(READING PASSAGE begins)
# Vintage Schwinns



## JSexton (Aug 14, 2013)

Hello Folks, Can somebody help Wife and I identify these 2 bikes please. We know wife's bike is an Admiral Arnold Schwinn..... But year? Also my bike Straight bar with Sweetheart sprocket. Put serial# into Schwinn database, And no results. Any help would be great. Thanks Jeff and Kim


----------



## Freqman1 (Aug 14, 2013)

Girls bike looks like '39 --does serial # start with "B"? What is serial on boys bike--Looks like maybe '46-7? V/r Shawn


----------



## JSexton (Aug 14, 2013)

Hi, girls is B03076, guys is A48515.  Thank you for your help and time.


----------



## REC (Aug 15, 2013)

JSexton said:


> Hi, girls is B03076, guys is A48515.  Thank you for your help and time.




I'm with Shawn on the girls bike - that is the second lowest "B" number - 20 prior sequentially to a straight downtube DX I had listed already, next higher is B22292, also a DX.

I'm going to step out on a limb with the Straightbar. There was production in 1945 of 98,185, and I'm thinking that this "A" number would be one of them. I have nothing other than a production list stating quantity, but this is the second "A" numbered frame I've heard about. I was still focused on Cycle Trucks at the time the first one popped up, and the number on it was A38244. I have added this (and the Admiral) to the list. 

If anyone has another "A" numbered bike, please pop a post in on it.

REC


----------



## greenephantom (Aug 15, 2013)

On the boy's bike, is the serial number under the bottom bracket shell or is it by the left rear axle? If it's under the bottom bracket shell, then yes, very early post-war.  If it's by the left rear axle, then it's either a '52 or '53. Could well have been a Hornet (now missing the tank and other accessories), or could have been a Standard with the basic guard switched out for the deluxe guard. Once bikes have seen as much action as the pictured one, there's almost no telling what's original and what's been switched out over the years by previous owners.
Cheers, Geoff


----------



## jpromo (Aug 15, 2013)

That Admiral is nice! I love the shape of those ladies hanging tanks.
(READING PASSAGE ends)
(DATA EXCERPT begins)
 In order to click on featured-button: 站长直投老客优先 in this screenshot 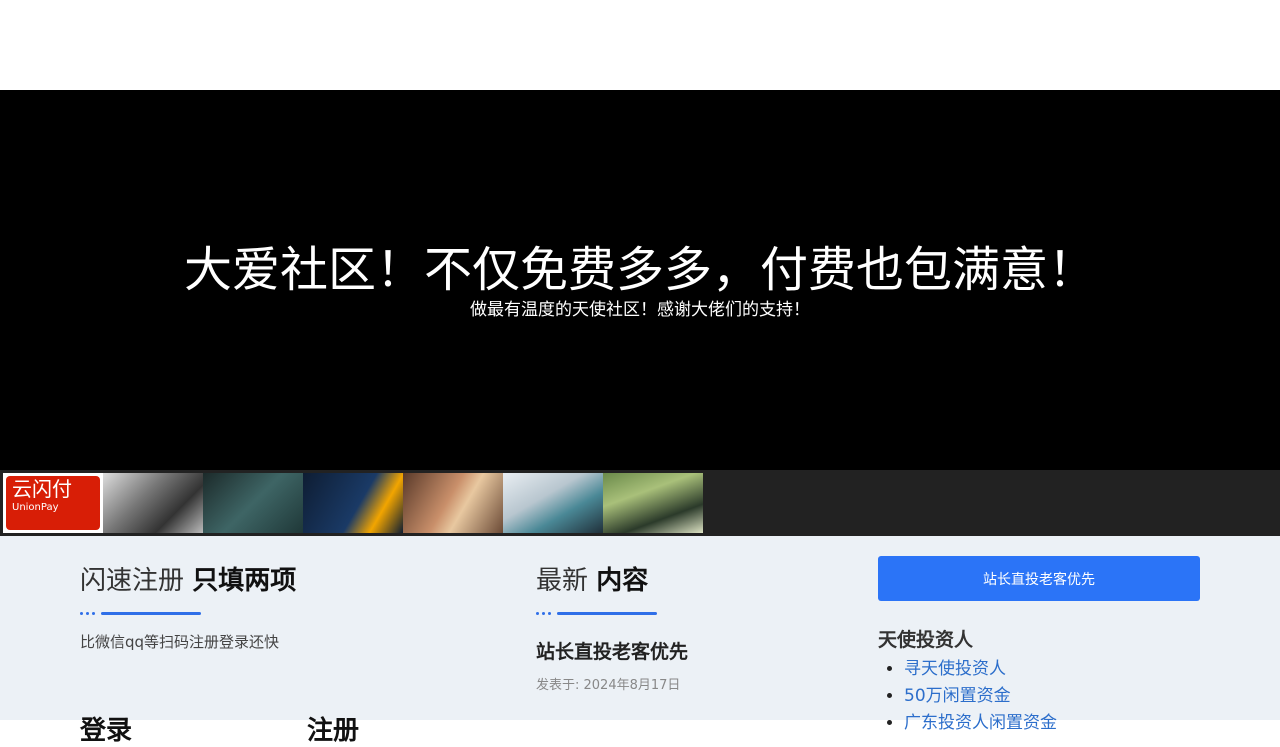, I will do `click(1039, 578)`.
(DATA EXCERPT ends)
> [WHAT THIS TASK INVOLVES]:
According to the vintage Schwinn thread, how many bikes were produced in 1945?

> [EXERCISE SOLUTION]:
98,185